David Cyranoski: Where is the Science Journalist Now?

The scientific community was left startled when South Korean researcher Dr. Hwang Woo-Suk announced that he and his team were successful in cloning a human embryonic stem cell in 2004. Furthermore, he passed a new milestone the following year after revealing his success in creating 11 human embryonic stem cells from 185 human eggs. That was when science journalist, David Cyranoski, got in touch with Dr. Hwang but soon realized that the researcher had broken several bioethical laws during the research. While the Netflix documentary ‘King of Clones’ chronicles how David’s article kickstarted the investigation into Dr. Hwang’s work and led to the latter’s arrest, let’s find out where David Cyranoski is at present, shall we?

David Cyranoski is Doing Research Work at Kyoto’s ASHBi Institute

Although Dr. Hwang Woo-Suk entered the limelight after claiming to clone a dairy cow in February 1999 successfully, people began hailing him as a pioneer of stem cell research when he revealed his success in creating a human embryonic stem cell in February 2004. At that time, David Cyranoski was working as the Asia-Pacific correspondent for the Science Journal, Nature, and he, like others, sought an interview with Dr. Hwang in order to discuss the breakthrough. However, when David began asking questions about the South Korean researcher’s method of obtaining the human eggs, Dr. Hwang provided incomplete answers and appeared to be hiding something.
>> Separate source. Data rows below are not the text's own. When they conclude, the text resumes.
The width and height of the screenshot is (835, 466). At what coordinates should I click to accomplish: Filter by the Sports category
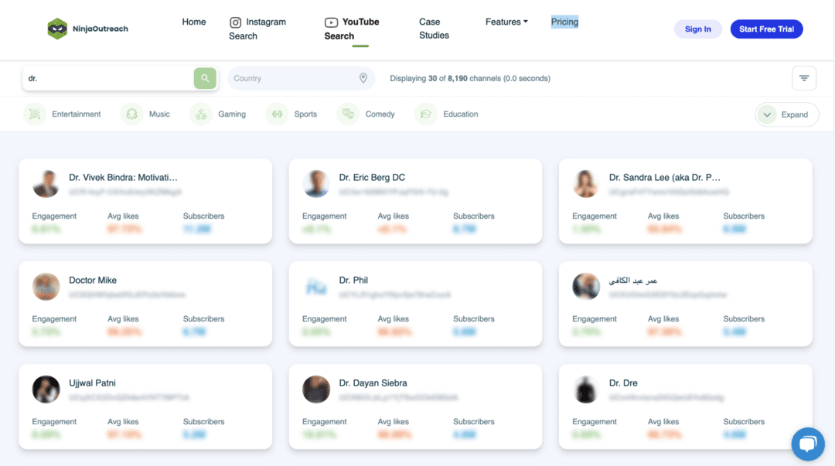pos(294,114)
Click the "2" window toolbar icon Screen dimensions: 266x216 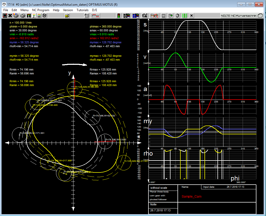tap(34, 16)

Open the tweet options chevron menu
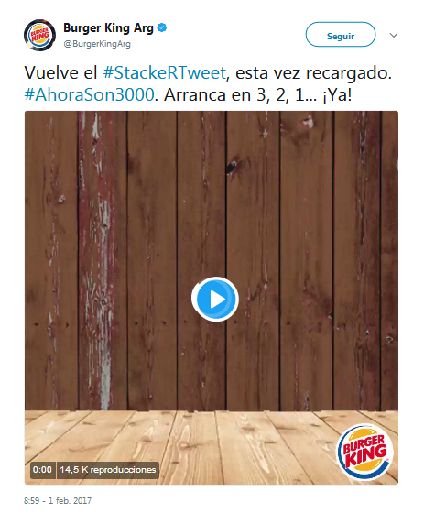[394, 35]
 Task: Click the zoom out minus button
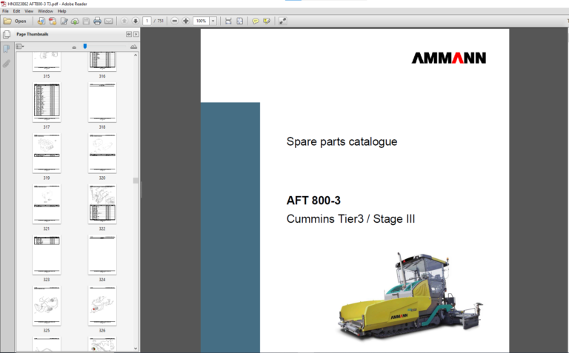click(x=174, y=21)
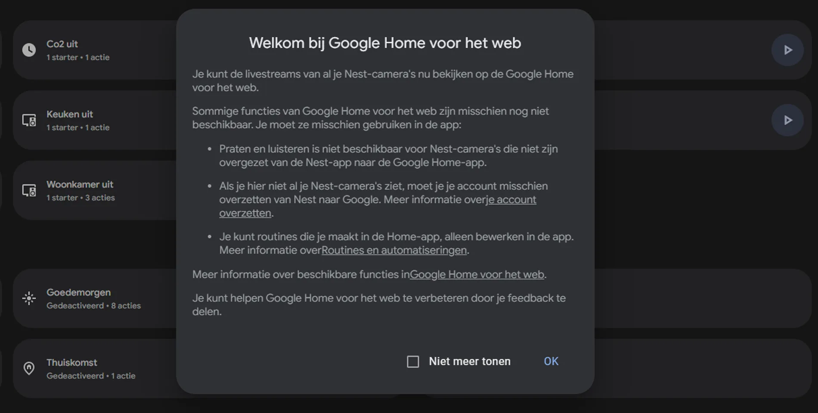Select the Thuiskomst routine title
The height and width of the screenshot is (413, 818).
71,363
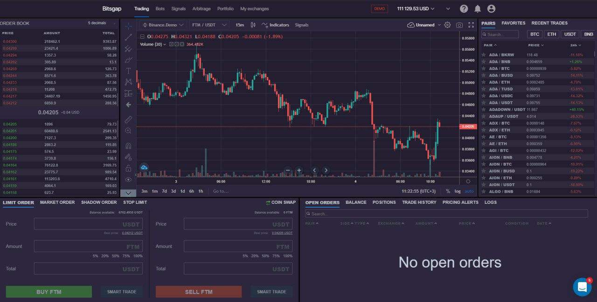Viewport: 597px width, 302px height.
Task: Switch the price scale to log
Action: (458, 191)
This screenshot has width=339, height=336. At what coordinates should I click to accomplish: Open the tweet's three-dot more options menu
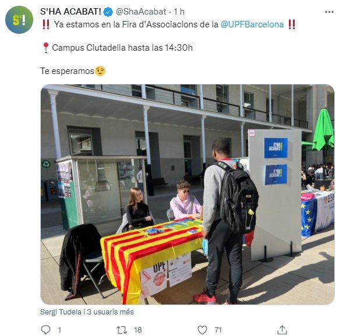329,12
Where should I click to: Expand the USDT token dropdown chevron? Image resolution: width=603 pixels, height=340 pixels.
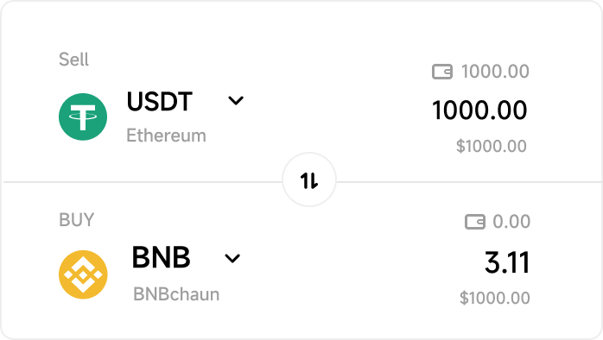pyautogui.click(x=236, y=101)
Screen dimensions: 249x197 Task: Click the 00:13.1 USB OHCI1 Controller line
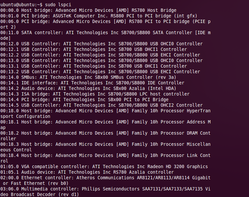coord(93,66)
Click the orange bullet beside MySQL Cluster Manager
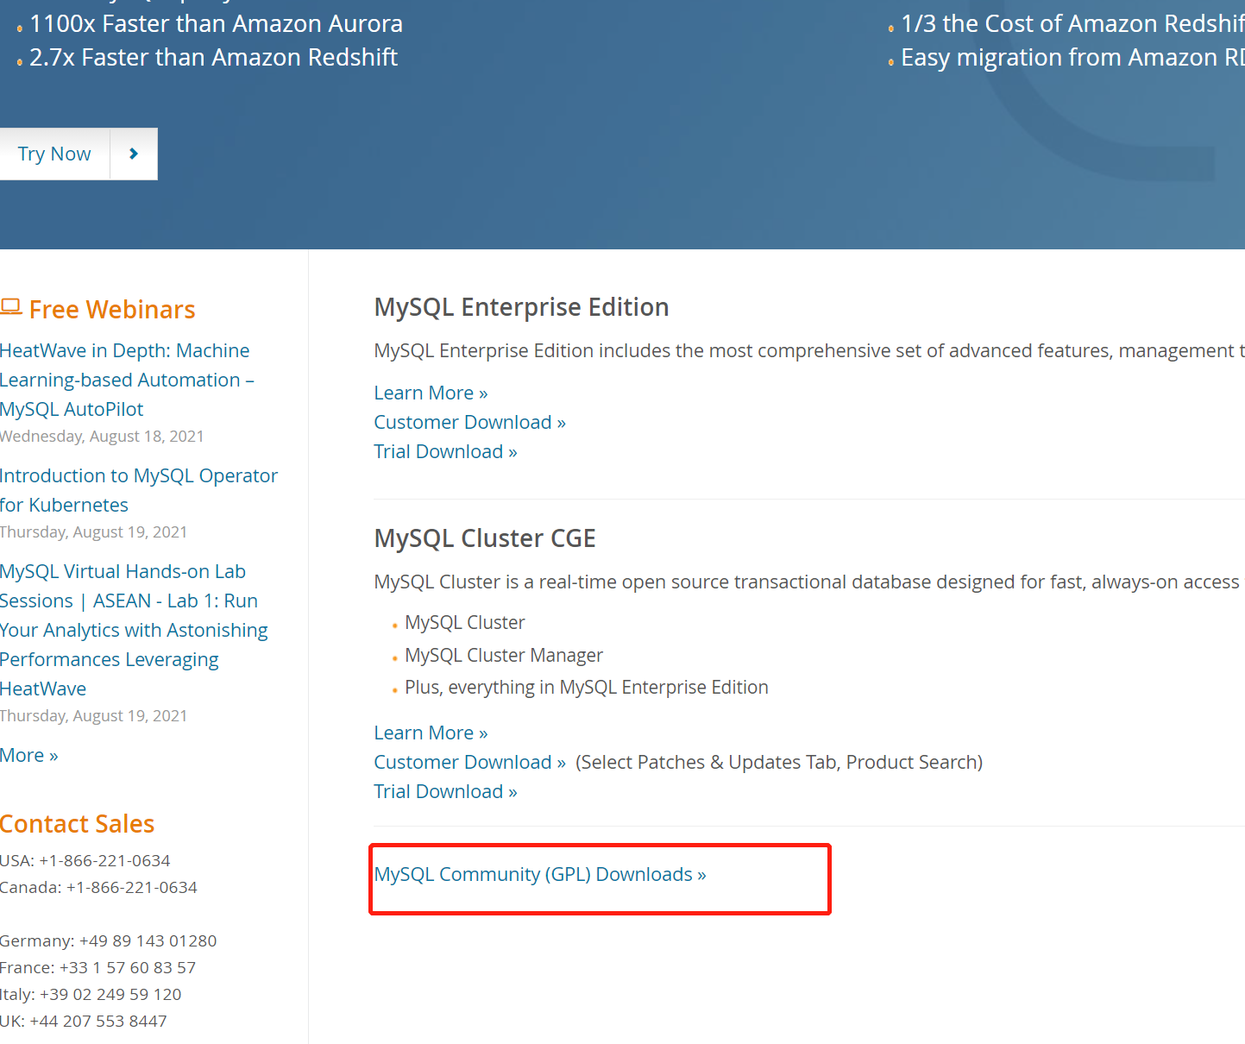Image resolution: width=1245 pixels, height=1044 pixels. click(x=393, y=657)
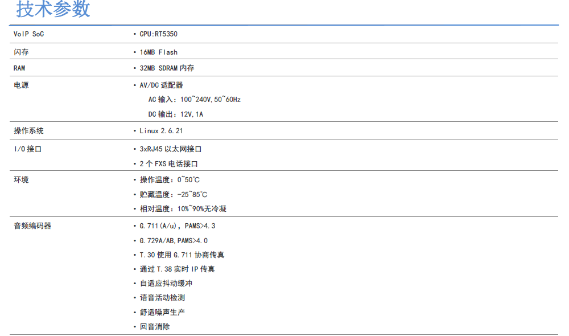Select the 贮藏温度 -25~85℃ line
This screenshot has width=569, height=336.
coord(174,195)
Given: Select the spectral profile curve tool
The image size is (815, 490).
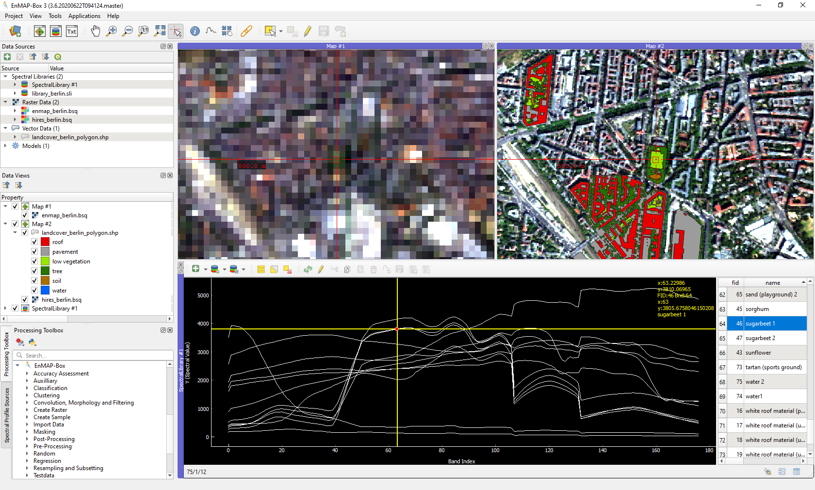Looking at the screenshot, I should click(211, 31).
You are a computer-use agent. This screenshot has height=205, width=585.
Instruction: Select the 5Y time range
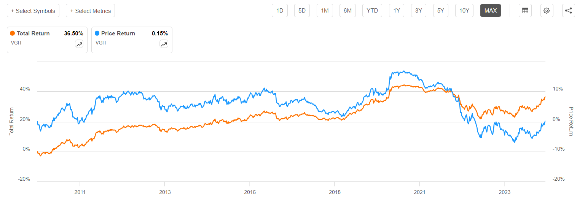(x=441, y=11)
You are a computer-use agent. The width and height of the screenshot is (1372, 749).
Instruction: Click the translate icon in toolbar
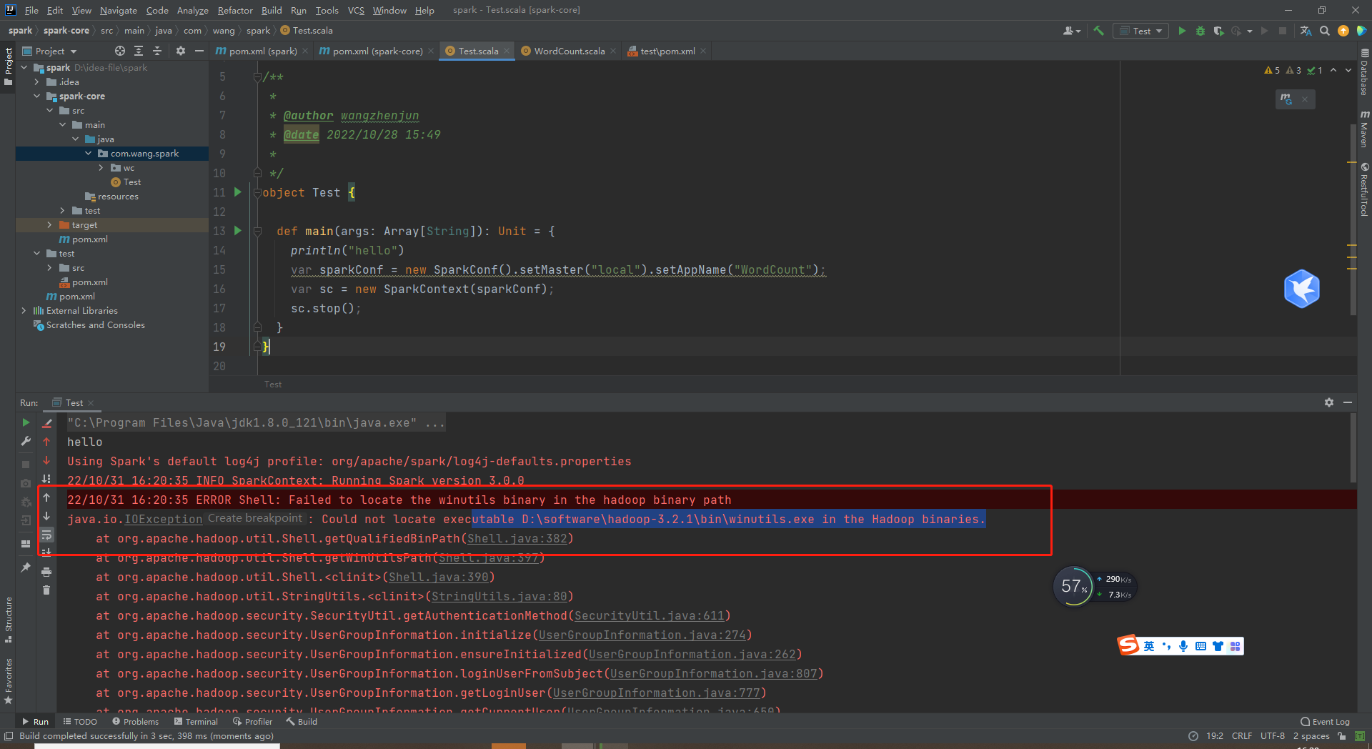pyautogui.click(x=1306, y=31)
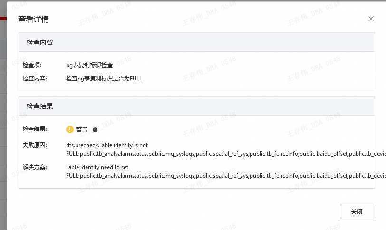The height and width of the screenshot is (230, 386).
Task: Click the 检查内容 section header
Action: pos(40,42)
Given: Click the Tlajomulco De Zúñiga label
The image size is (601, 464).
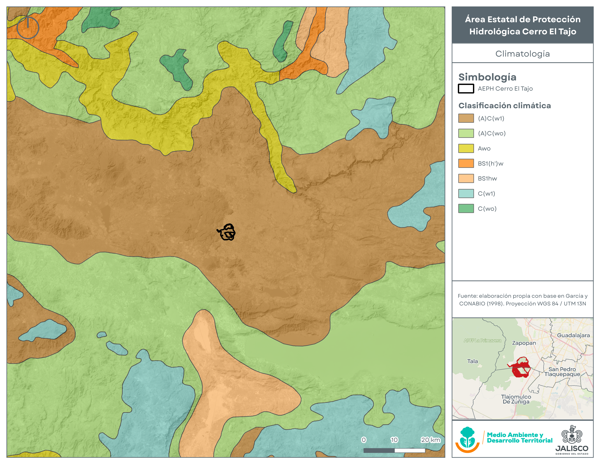Looking at the screenshot, I should click(516, 399).

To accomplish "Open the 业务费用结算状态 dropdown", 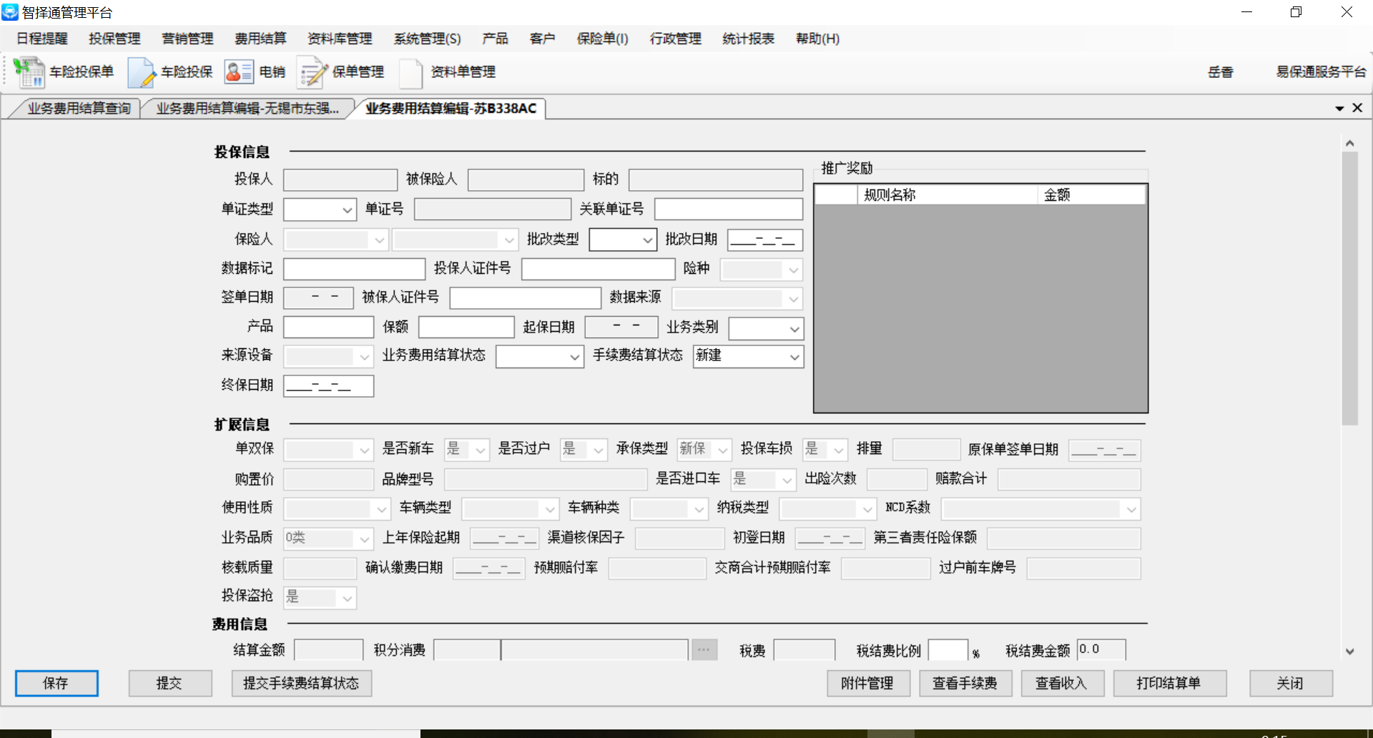I will [x=574, y=357].
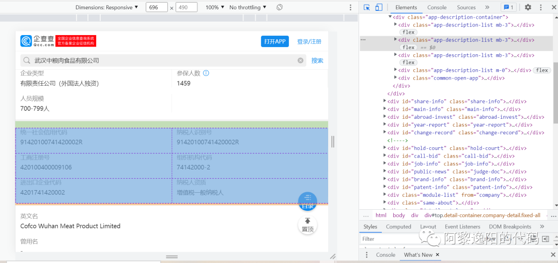Open the Computed styles tab

click(398, 226)
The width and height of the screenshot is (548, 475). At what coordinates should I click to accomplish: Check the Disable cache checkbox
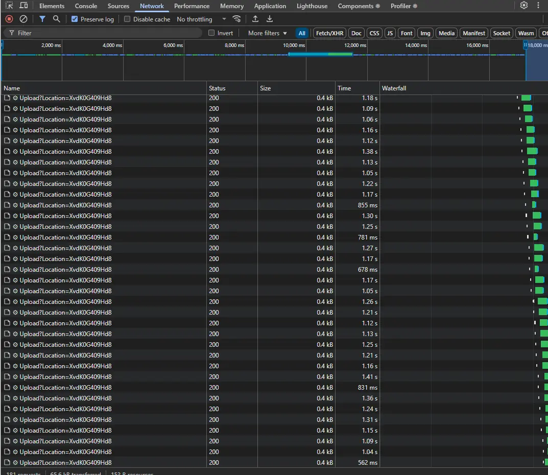[x=126, y=18]
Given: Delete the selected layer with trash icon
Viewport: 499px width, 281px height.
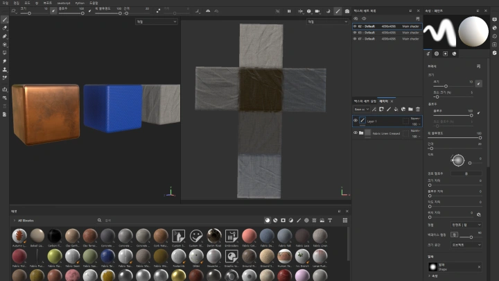Looking at the screenshot, I should click(418, 109).
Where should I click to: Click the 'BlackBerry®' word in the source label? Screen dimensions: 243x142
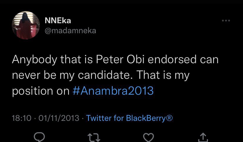pyautogui.click(x=149, y=118)
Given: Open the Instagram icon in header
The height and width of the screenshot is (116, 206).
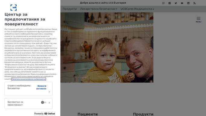Looking at the screenshot, I should (x=163, y=3).
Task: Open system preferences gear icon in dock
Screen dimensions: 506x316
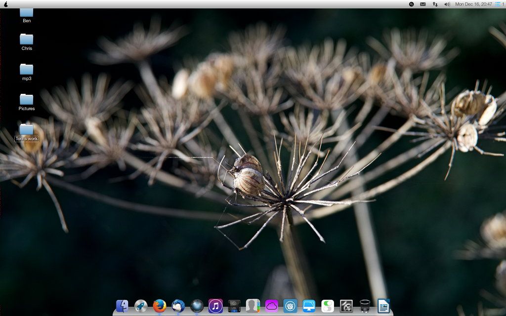Action: click(x=346, y=306)
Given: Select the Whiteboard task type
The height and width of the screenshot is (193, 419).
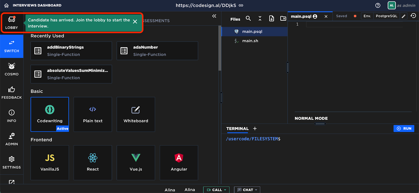Looking at the screenshot, I should pos(136,114).
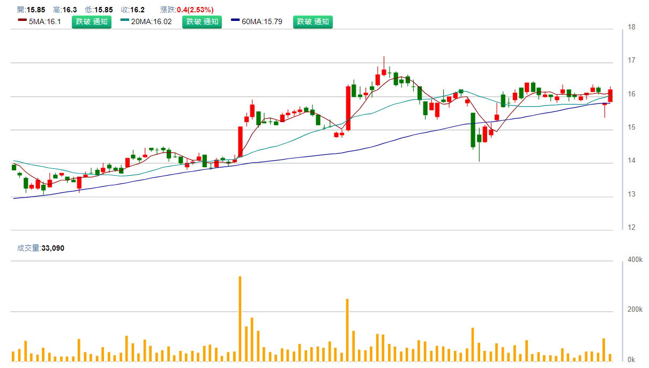The width and height of the screenshot is (649, 368).
Task: Select the 60MA:15.79 legend label
Action: pyautogui.click(x=262, y=22)
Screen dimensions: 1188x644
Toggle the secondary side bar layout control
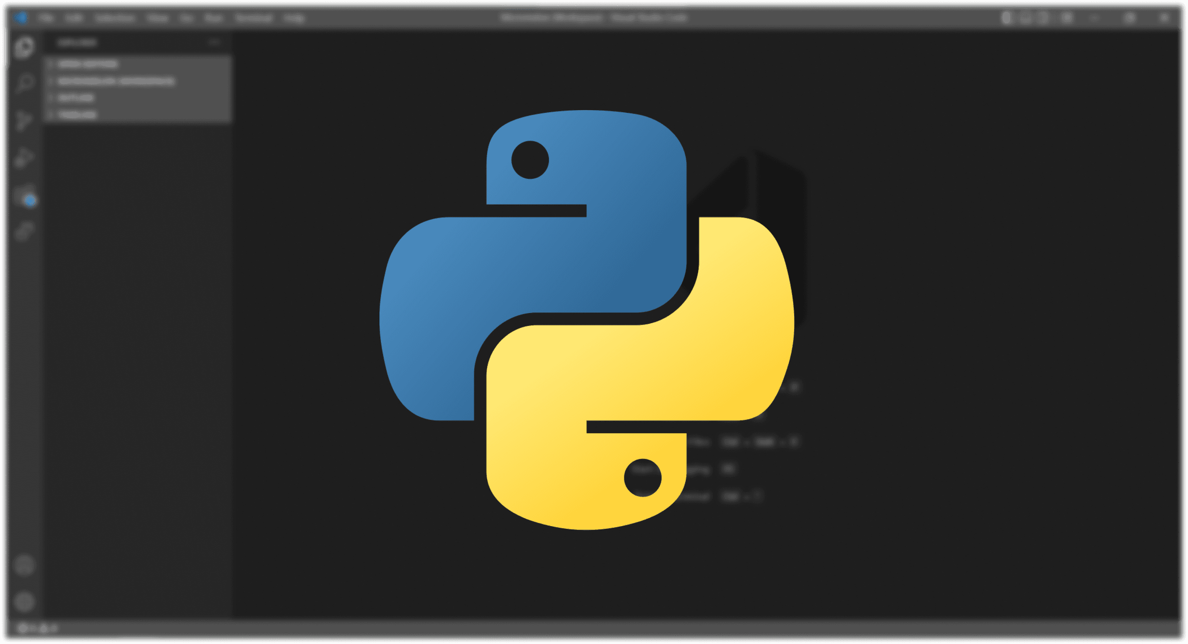point(1043,17)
Thus, David got in touch with several members of the research team until a female research assistant stepped forward and claimed she had volunteered to give her eggs for the experiment. However, further investigation proved that Dr. Hwang had asked every single female researcher under him to sign the consent forms, and although everyone signed without protest, none of them explicitly stated if they were comfortable with the process. Hence, with enough evidence to accuse Dr. Hwang of violating bioethical rules, David Cyranoski revealed it all in an article in May 2004.

In May 2005, about a year after the article, Dr. Hwang took his research forward when he formed eleven different 11 human embryonic stem cells from just 185 human eggs. However, in November of the same year, he revealed that David’s accusations were somewhat accurate, as most of the human eggs were sourced from his understudies or the black market. This led to a massive investigation into Dr. Hwang’s research, and the South Korean Researcher was handed a suspended 2-year prison sentence after being convicted of bioethical violations and embezzlement in 2009.

Meanwhile, David Cyranoski’s exposé earned him much fame, and the scientific community recognized him as the journalist who brought Dr. Hwang’s malpractices to the limelight. Interestingly, David worked as the Asia-Pacific correspondent for Nature Magazine up until 2021 before deciding to dip his toes in research. Hence, at present, he resides in Kyoto, Japan, where he works at Kyoto University’s ASHBi Institute for the Advanced Study of Human Biology. Moreover, while his present research revolves around the history of science and the impact the discipline has on society, David also writes occasionally for top-rung publications like The New York Times.